**ARTICLE**:
----------------
It’s interesting what you said about phased projects because my senses that for many customers that they’re doing everything that they can to avoid the very large style say ERP projects of the past.

Steve Miranda:

Yeah, again it was interesting. I sort of paused there in terms of deep customer engagement when we were doing much of the build, and I guess it was very very common for us and competitors in the on premise world. You have a scope, but inevitably something will change in your business problem while you had this long implementation project. So, you would change the scope.

And I think because of the delivery model  where people looked at it and said I’m going to get this delivery from you know, Oracle or whoever once every couple of years. And I’m going to upgrade once maybe every five years that you know, I’ve got to get this in. And I think in there SaaS model with the more frequent delivery, customers lends itself to much more of that phasing. And you know, we like to describe it in our development as the trains leaving the station, right. It’s a very regular cadence and the whole thing is on time training. But anyway, leave that aside.

These train is leaving the station and it’s much more regular cadence, and so what we found I think that has helped customers really break it down. And it’s also helped you know, both of us and our customers because they get that value of the initial go live right. And you in some ways have that as a proof point; you’ll learn from that and change. So I think a lot of things are fed into it, and I think the SaaS model is one big piece that has led customers for that base approach.

Michael Krigsman:

You must deal with IT folks, CIOs and IT leaders all the time, so what are some of the implications of this on the CIO, on IT and on the relationship that IT has with the business that you’re observing with your customers.

Steve Miranda:

I think it’s changed over the years, and I think it depends on where you are geographically and where you are in the suite. You know certainly the CX, the customer experience has been much more accustomed to the SaaS base model early. I think you are starting to see that in HCM as well, that is a pretty common place at this stage. I think we are just at the beginning, with ERP.
----------------
**BRIEF 1**: Rewrite the interview excerpt from "You must deal" up to and including "with your customers.", changing "IT folks" to "technology staff".
----------------
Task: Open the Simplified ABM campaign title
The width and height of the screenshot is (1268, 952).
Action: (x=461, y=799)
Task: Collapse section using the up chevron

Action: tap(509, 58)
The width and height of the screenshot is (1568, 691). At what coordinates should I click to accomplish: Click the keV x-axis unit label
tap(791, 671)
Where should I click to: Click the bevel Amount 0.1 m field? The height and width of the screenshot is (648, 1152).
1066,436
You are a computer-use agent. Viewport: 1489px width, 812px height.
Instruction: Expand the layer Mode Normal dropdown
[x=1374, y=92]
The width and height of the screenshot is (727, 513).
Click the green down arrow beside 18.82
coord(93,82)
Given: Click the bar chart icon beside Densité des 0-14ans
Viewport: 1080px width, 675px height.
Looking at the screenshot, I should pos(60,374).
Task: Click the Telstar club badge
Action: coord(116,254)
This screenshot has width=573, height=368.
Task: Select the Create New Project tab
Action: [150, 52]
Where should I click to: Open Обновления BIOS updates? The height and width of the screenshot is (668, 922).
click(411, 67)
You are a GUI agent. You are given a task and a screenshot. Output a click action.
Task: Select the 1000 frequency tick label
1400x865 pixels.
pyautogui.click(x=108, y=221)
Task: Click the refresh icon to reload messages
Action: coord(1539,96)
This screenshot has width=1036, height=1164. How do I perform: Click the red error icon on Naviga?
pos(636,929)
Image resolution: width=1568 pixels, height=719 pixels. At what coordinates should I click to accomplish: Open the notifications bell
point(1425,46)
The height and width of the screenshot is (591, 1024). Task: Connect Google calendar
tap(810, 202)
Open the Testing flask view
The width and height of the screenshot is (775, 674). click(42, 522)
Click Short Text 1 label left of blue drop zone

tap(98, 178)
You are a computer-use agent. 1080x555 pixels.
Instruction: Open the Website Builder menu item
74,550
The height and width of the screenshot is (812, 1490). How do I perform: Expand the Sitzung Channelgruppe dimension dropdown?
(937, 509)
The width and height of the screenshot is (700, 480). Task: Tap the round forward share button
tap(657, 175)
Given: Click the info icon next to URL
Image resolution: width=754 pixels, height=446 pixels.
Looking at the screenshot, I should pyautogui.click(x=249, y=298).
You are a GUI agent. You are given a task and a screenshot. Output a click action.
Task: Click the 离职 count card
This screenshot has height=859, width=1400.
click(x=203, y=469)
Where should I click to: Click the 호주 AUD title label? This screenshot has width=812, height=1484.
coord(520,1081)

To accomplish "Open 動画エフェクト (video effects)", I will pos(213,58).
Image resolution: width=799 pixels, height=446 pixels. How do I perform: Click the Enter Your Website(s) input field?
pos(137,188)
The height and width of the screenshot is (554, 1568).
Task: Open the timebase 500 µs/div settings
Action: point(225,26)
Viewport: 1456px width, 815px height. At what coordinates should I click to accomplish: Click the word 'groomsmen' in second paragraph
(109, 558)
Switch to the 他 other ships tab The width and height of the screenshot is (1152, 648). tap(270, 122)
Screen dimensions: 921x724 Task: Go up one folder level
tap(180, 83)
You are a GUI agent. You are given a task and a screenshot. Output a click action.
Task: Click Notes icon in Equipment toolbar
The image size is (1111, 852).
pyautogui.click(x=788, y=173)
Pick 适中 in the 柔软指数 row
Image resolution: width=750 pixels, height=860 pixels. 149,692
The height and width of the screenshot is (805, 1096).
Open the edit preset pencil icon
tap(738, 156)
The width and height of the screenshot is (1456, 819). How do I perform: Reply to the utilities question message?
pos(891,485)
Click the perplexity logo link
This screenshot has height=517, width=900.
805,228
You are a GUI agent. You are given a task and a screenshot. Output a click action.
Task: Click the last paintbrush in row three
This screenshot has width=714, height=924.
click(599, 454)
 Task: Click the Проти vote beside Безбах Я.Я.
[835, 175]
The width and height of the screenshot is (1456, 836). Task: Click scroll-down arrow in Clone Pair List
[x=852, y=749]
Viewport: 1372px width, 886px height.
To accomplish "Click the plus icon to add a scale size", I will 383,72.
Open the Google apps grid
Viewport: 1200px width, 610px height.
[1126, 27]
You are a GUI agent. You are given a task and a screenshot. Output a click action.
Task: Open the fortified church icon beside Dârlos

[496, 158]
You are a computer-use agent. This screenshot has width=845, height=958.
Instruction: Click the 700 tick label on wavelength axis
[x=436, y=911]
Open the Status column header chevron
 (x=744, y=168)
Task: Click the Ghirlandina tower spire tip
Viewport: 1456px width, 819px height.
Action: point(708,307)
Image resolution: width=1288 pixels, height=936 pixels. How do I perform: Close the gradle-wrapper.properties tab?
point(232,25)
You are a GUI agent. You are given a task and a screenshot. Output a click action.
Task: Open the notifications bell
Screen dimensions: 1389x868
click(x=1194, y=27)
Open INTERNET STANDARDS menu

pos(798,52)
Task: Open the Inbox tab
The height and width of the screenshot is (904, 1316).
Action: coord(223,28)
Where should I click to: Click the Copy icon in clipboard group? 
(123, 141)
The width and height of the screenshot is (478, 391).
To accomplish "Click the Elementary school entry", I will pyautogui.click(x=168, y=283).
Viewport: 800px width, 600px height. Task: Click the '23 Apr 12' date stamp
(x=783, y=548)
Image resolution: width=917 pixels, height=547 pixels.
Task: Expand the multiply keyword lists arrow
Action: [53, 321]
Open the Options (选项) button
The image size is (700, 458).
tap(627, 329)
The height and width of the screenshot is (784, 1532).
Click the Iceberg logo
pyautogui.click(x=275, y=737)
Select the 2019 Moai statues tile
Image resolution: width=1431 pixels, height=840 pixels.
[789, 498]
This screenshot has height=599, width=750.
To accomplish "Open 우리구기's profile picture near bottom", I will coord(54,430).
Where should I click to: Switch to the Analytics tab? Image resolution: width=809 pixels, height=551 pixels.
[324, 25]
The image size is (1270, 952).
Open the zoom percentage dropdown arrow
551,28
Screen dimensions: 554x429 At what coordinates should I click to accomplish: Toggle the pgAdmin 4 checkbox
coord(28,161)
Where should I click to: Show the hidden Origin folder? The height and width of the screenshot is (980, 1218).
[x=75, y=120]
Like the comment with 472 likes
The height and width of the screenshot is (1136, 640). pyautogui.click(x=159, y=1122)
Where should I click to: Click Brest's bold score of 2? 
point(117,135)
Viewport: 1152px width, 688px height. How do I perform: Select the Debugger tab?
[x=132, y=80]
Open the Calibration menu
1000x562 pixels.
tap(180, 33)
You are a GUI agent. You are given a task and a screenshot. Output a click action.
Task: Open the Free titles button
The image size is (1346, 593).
----------------
**BRIEF 2**: Recast the records from the line with "Given: Click the bar" up to and including the line with "click(411, 67)" as a JSON list of strings, one string per line, leaving out blank lines.

**FULL OUTPUT 1**:
You must deal with technology staff, CIOs and IT leaders all the time, so what are some of the implications of this on the CIO, on IT and on the relationship that IT has with the business that you’re observing with your customers.

**FULL OUTPUT 2**:
[
  "Given: Click the bar chart icon beside Densité des 0-14ans",
  "Viewport: 1080px width, 675px height.",
  "Looking at the screenshot, I should pos(60,374).",
  "Task: Click the Telstar club badge",
  "Action: coord(116,254)",
  "This screenshot has width=573, height=368.",
  "Task: Select the Create New Project tab",
  "Action: [150, 52]",
  "Where should I click to: Open Обновления BIOS updates? The height and width of the screenshot is (668, 922).",
  "click(411, 67)"
]